In today’s world, graphic designers are wanted more and more for almost any job, big or small. There are many opportunities to make money out there, and with the proper skills you can take advantage of those opportunities fairly easily with a few words of guidance.

To begin with, you’ll have to know what you’re capabilities are as a graphic designer. Are you a rookie designer, intermediate, professional? You’ll have to decide for yourself honestly so you know what kinds of clients you’re going to be able to talk to and what kind of jobs you are going to focus on looking for. What design programs are you familiar with? You can accomplish many jobs with PhotoShop, the most common image editing and design program, so that should be one of the programs that you know how to work with. One thing you don’t want to do is contact a client about a project that is out of your league skill-wise.

You’ll want to know what kind of projects you are willing to take on whether it’s web site design, logo design, flash animation, or illustrations, just to name a few. Each type of project take different amounts time so be sure to consider the amount of time (depending on what the client wants) you have. As you progress with freelance jobs you’ll find out that you need to make time for work and for your personal life. Try not to blend the two together; you don’t want to get your personal relationships in the way of your work and vice-versa. You’ll learn that you need to keep an organized schedule so you can balance everything out. Most clients want their jobs to be finished fast so they can move on with their own businesses. Others may not care too much, but you don’t want to keep them waiting on you.

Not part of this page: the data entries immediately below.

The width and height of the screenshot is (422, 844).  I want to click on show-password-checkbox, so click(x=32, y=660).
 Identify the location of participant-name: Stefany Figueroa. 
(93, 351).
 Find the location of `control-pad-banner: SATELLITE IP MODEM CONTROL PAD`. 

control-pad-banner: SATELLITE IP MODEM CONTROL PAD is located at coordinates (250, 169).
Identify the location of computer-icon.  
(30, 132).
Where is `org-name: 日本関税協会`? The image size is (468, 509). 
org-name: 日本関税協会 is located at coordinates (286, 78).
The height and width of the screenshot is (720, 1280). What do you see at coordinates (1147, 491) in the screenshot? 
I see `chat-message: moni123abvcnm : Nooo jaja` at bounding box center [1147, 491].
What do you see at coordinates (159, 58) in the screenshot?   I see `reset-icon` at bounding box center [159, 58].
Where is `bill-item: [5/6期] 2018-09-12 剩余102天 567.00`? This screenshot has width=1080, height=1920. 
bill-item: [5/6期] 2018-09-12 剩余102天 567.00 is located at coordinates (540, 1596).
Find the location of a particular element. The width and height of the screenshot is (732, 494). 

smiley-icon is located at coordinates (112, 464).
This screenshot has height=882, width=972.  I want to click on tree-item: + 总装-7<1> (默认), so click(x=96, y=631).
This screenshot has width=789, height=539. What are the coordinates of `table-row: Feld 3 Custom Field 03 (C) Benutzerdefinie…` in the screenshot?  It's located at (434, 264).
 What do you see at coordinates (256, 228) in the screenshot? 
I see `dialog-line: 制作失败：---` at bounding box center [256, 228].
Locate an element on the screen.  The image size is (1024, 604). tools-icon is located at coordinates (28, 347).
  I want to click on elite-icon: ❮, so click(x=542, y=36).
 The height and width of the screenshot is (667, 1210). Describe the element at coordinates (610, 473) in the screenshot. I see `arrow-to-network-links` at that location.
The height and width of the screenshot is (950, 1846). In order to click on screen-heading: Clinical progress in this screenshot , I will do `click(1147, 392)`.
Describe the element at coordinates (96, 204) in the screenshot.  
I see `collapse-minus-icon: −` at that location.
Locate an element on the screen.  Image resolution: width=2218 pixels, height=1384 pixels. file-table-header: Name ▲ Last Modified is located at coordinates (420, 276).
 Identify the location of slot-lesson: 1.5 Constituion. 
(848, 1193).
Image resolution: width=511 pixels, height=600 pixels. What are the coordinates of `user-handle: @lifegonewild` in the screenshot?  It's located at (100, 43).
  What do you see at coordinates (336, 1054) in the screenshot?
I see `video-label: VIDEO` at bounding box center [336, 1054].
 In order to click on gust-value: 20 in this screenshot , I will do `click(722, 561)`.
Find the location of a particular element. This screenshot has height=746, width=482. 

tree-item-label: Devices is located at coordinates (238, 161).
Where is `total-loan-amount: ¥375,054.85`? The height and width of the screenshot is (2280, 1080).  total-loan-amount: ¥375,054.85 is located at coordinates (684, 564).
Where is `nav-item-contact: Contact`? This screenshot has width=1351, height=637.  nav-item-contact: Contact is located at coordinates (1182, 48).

Once you know what kind of job you want to focus on you can go a few different routes to getting yourself some work. If you’re looking for some quicker jobs you will want to look on the internet for job posting boards. There are many different websites that allow businesses and other types of clients to post their jobs online. From there you can contact them about the work and after showing them your previous artwork you may end up with the job! If you don’t choose to go through the internet, you can always talk to someone face-to-face from a local business.

As soon as you find your job you should agree with the client on how you will be paid whether it’s an hourly wage or a flat rate; most of the time you’ll end up with a flat rate decision with your clients. One of the most important tasks in freelancing is communication with your client. You should always keep your clients up to date with what you’re doing with their project; never let them feel like they aren’t cared about. If you do, you probably shouldn’t expect to get another job from them. With that said, never pull out the disrespect card. Not once during a project should your client feel disrespected. If you fail to abide by this rule you’ll risk losing their project or ever getting a project from them again. On the other hand, if you are respectful during your time with your client, you may be asked to work on something else from them. Keeping in touch with your past clients can lead to future work and you might even be referred to other new clients through the clients you have already worked with.

In the end, you’ll be able to make a good amount of money if you know what you’re doing. Some projects will push you to your limits and you might feel like you should have been paid more while other projects will seem like a steal. The only way to get better at what you’re doing is by experience and practice so run off to your computer and get ready to make some money!